● CONSIGNE ÉCRITE 1: Dans le texte sur le capital-investissement transfrontalier entre le Canada et les États-Unis, quel organisme organise la conférence DealMAX ?
● CONSIGNE ÉCRITE 2:
Les affirmations suivantes concordent-elles avec le texte sur le capital-investissement transfrontalier entre le Canada et les États-Unis ? Répondez par oui ou non pour chacune et citez les mots du texte qui tranchent.
(a) Les années 2022 et 2023 ont connu un ralentissement des opérations transfrontalières de capital-investissement.
(b) Le troisième trimestre de 2023 a enregistré le plus faible nombre d’annonces d’opérations depuis 2010.
(c) La situation tarifaire y est présentée comme stable.
● CONSIGNE ÉCRITE 3: Poursuivez le texte sur le capital-investissement transfrontalier entre le Canada et les États-Unis à la suite de sa dernière phrase.
++++ TEXTE DE LECTURE
À la fin du premier trimestre 2025, le marché des opérations transfrontalières de capital-investissement entre le Canada et les États-Unis demeure à la fois dynamique et marqué par une complexité persistante. Malgré des vents économiques contraires, une situation tarifaire en évolution constante et des défis réglementaires et géopolitiques qui perdurent, les sociétés de capital-investissement canadiennes et américaines démontrent une capacité d'adaptation remarquable. Dans cet article, nous faisons le point sur l’état actuel de l’activité transfrontalière de capital-investissement entre les deux pays et en examinons les perspectives, à la lumière des tendances récentes, des dynamiques sectorielles, des pratiques de structuration des opérations et des observations issues de la conférence DealMAX, événement incontournable dans le domaine des fusions et acquisitions sur le marché intermédiaire organisé par l’Association for Corporate Growth (ACG).
Les années 2022 et 2023 ont été marquées par un net ralentissement des opérations transfrontalières de capital-investissement, en raison d’un enchaînement de facteurs macroéconomiques et réglementaires défavorables. L’inflation, l’augmentation des coûts d’emprunt, le resserrement du crédit et les incertitudes géopolitiques ont lourdement pesé sur le nombre d’opérations réalisées et les valorisations, notamment dans les secteurs technologiques et les secteurs hautement réglementés. Le troisième trimestre de 2023 s’est d’ailleurs soldé par le plus faible nombre d’annonces d’opérations de capital-investissement à l’échelle mondiale depuis le quatrième trimestre de 2015.
++++++++
++++ EXTRAITS DES LIGNES
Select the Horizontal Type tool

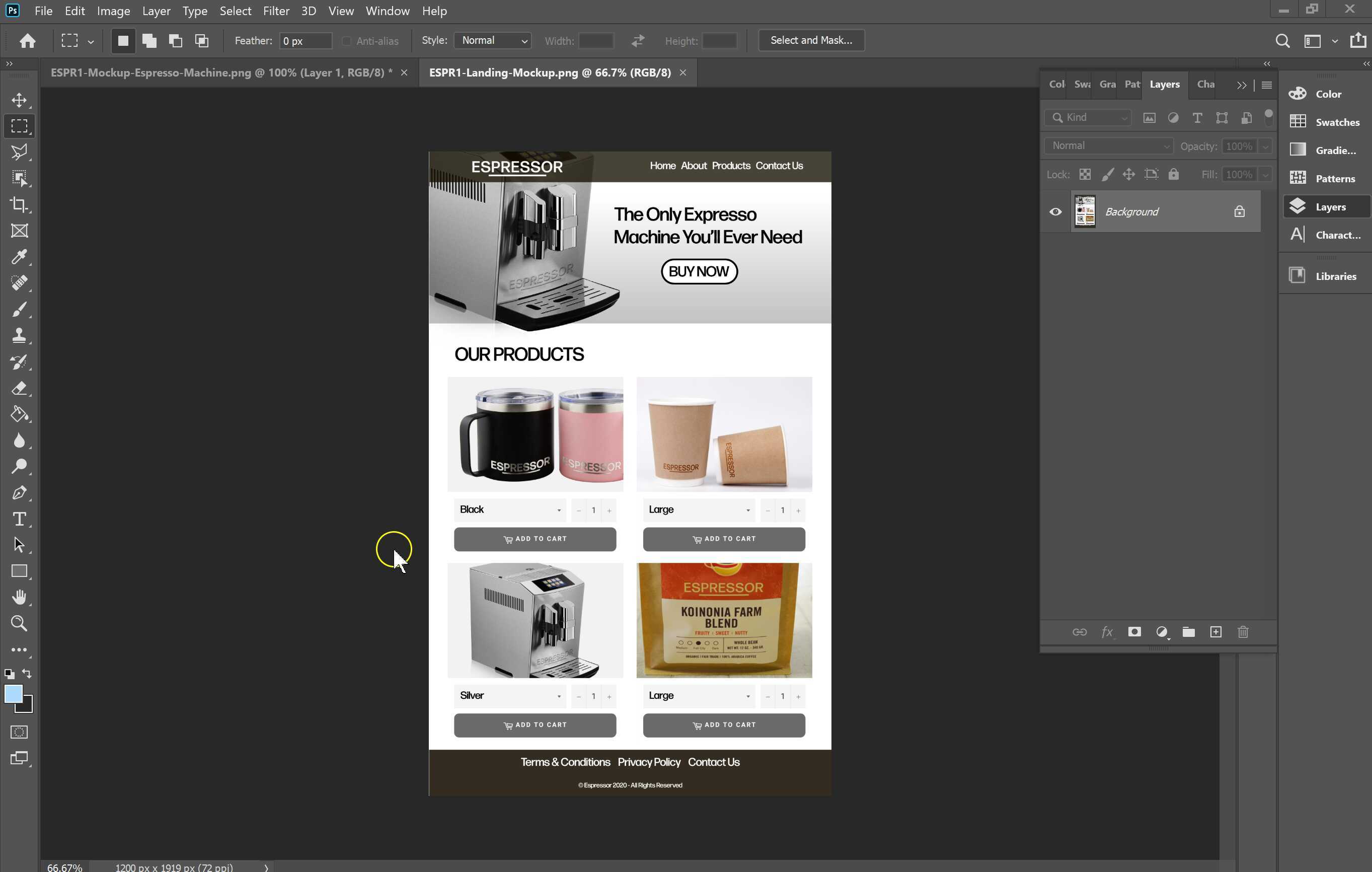[19, 519]
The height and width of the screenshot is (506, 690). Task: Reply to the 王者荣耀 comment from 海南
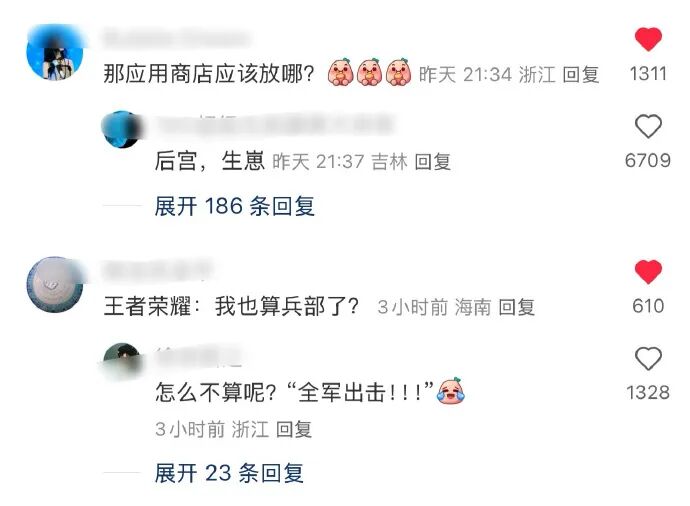pos(517,307)
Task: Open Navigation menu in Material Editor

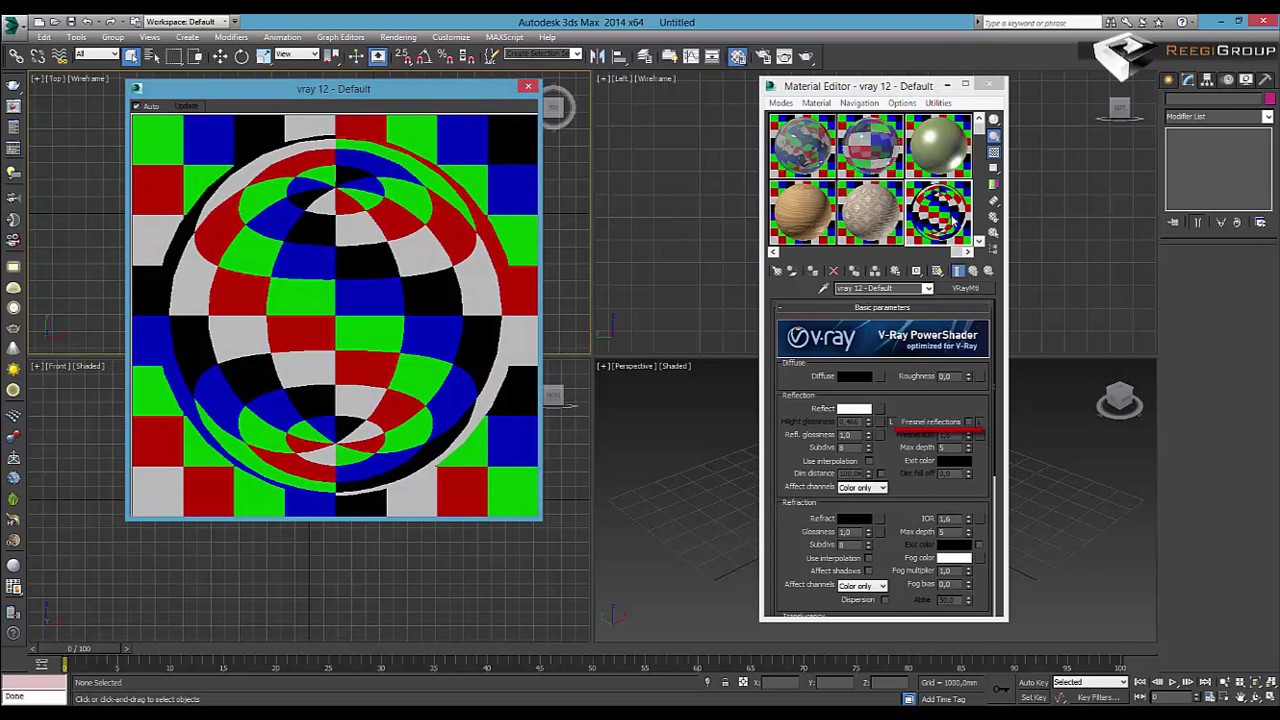Action: tap(858, 103)
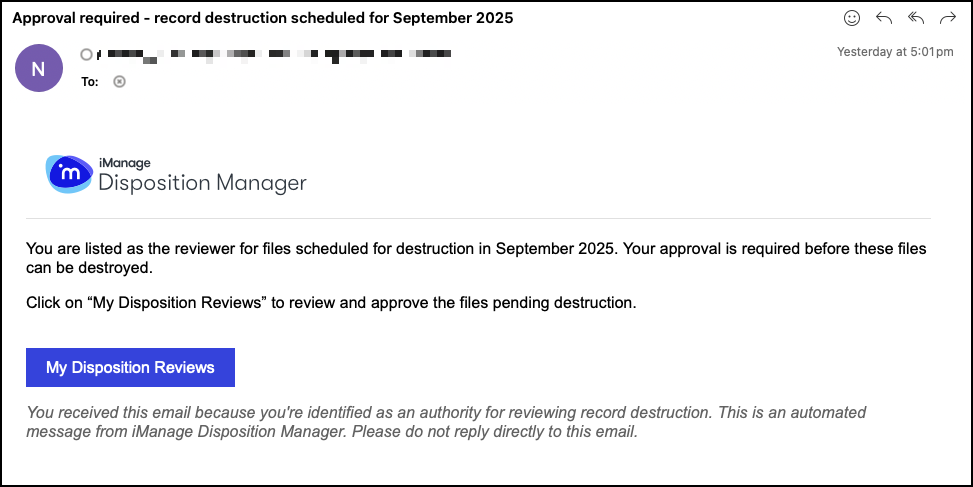Screen dimensions: 973x487
Task: Reply all to this email
Action: [915, 18]
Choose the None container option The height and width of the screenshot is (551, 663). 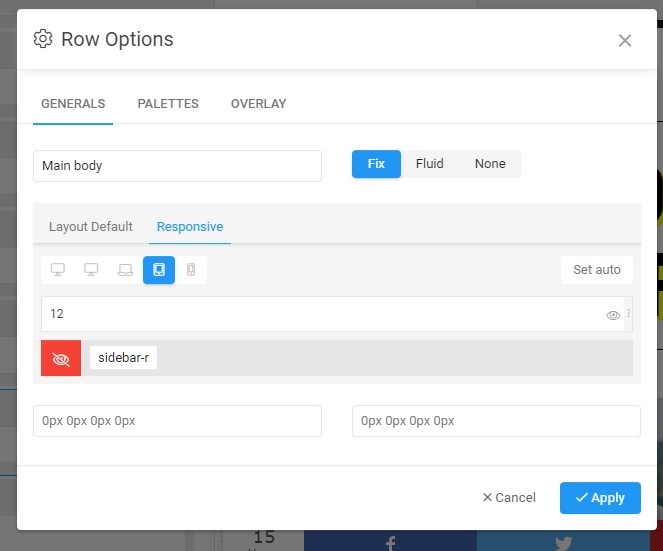tap(490, 164)
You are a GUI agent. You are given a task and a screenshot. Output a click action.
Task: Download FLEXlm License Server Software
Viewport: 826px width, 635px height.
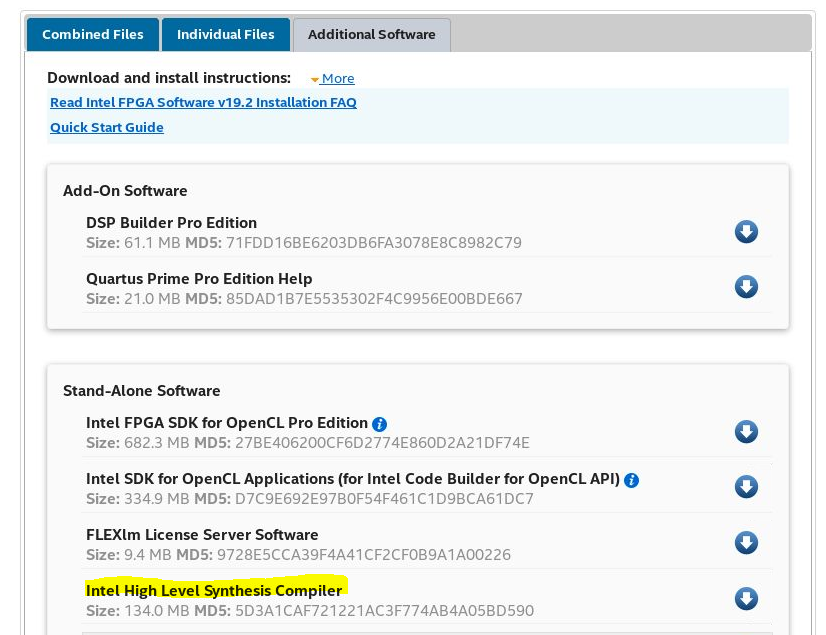[746, 543]
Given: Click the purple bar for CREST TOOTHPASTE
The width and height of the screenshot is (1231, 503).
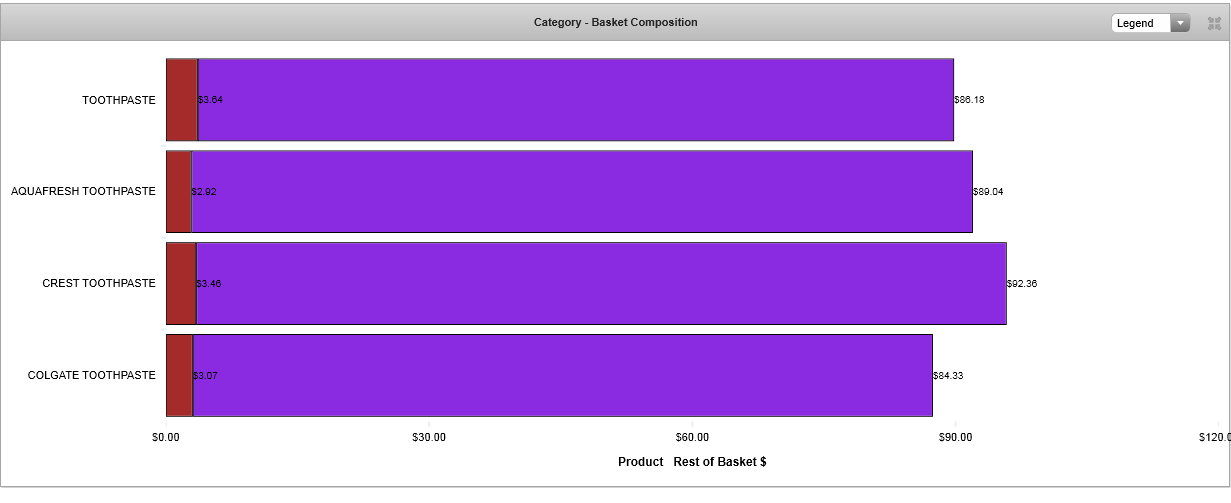Looking at the screenshot, I should (600, 283).
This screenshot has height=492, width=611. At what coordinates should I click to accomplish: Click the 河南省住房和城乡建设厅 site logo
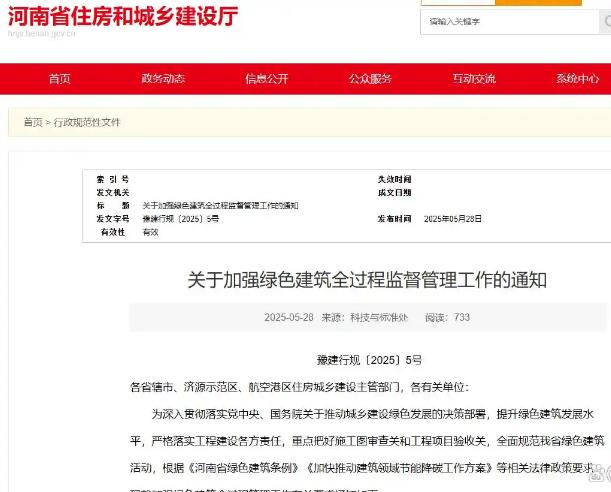pos(122,17)
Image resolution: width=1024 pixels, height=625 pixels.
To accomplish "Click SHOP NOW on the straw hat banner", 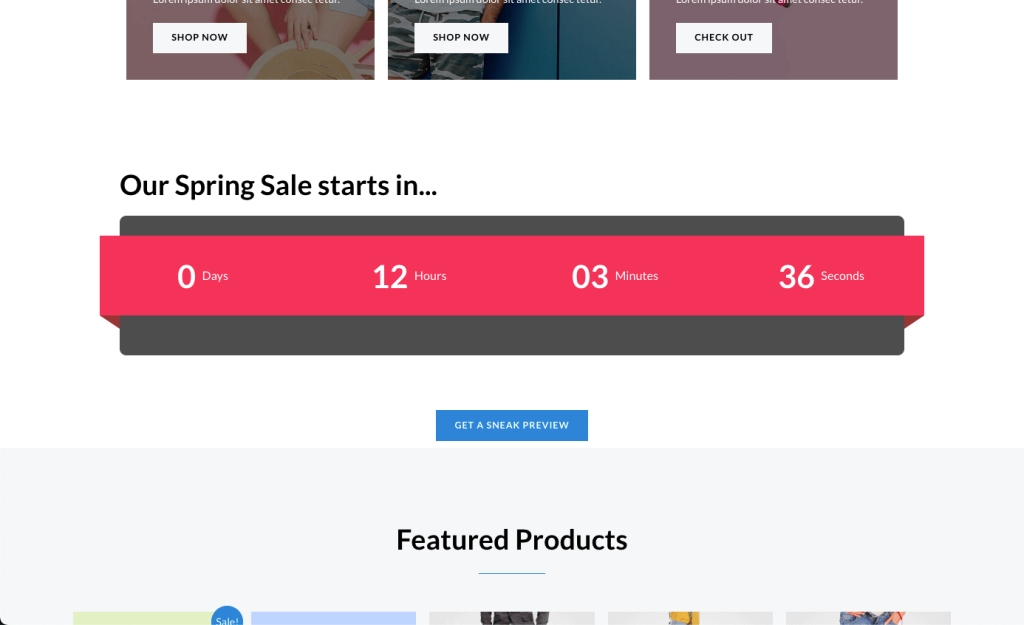I will pos(199,38).
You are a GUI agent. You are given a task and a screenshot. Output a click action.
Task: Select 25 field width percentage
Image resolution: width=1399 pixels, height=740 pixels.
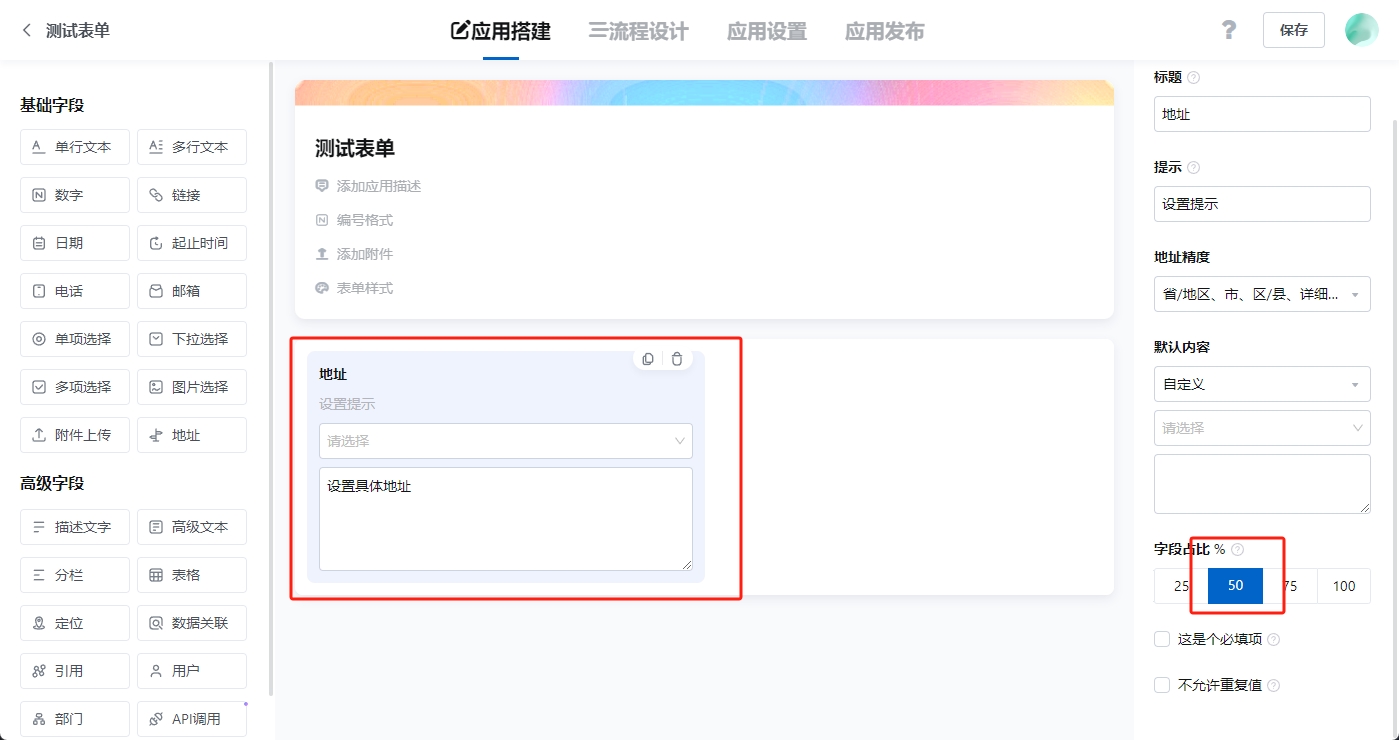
++++++++
● RÉPONSE 1: L’Association for Corporate Growth (ACG).

● RÉPONSE 2:
(a) Oui : « Les années 2022 et 2023 ont été marquées par un net ralentissement des opérations transfrontalières de capital-investissement ».
(b) Non : « depuis le quatrième trimestre de 2015 ».
(c) Non : « une situation tarifaire en évolution constante ».

● RÉPONSE 3:
Une enquête menée par Dentons (en anglais seulement) à la fin de 2023 auprès de 150 gestionnaires de fonds de capital-investissement actifs à l’échelle mondiale a permis de tirer plusieurs enseignements de cette période turbulente. Les résultats révèlent les difficultés rencontrées par les acteurs du marché en matière d’exécution dans un contexte de complexité croissante et de liquidité réduite. En particulier, 68 % des répondants ont indiqué qu’ils auraient dû accorder davantage d’attention à la vérification diligente, tandis que 70 % ont reconnu avoir sous-estimé les besoins liés au processus d’intégration après la conclusion d’une opération. Par ailleurs, 55 % des répondants américains et internationaux, contre 30 % des répondants canadiens, ont souligné qu’un recours accru à des conseillers externes spécialisés dans le secteur ou le marché cible aurait amélioré l’issue de leur dernière opération.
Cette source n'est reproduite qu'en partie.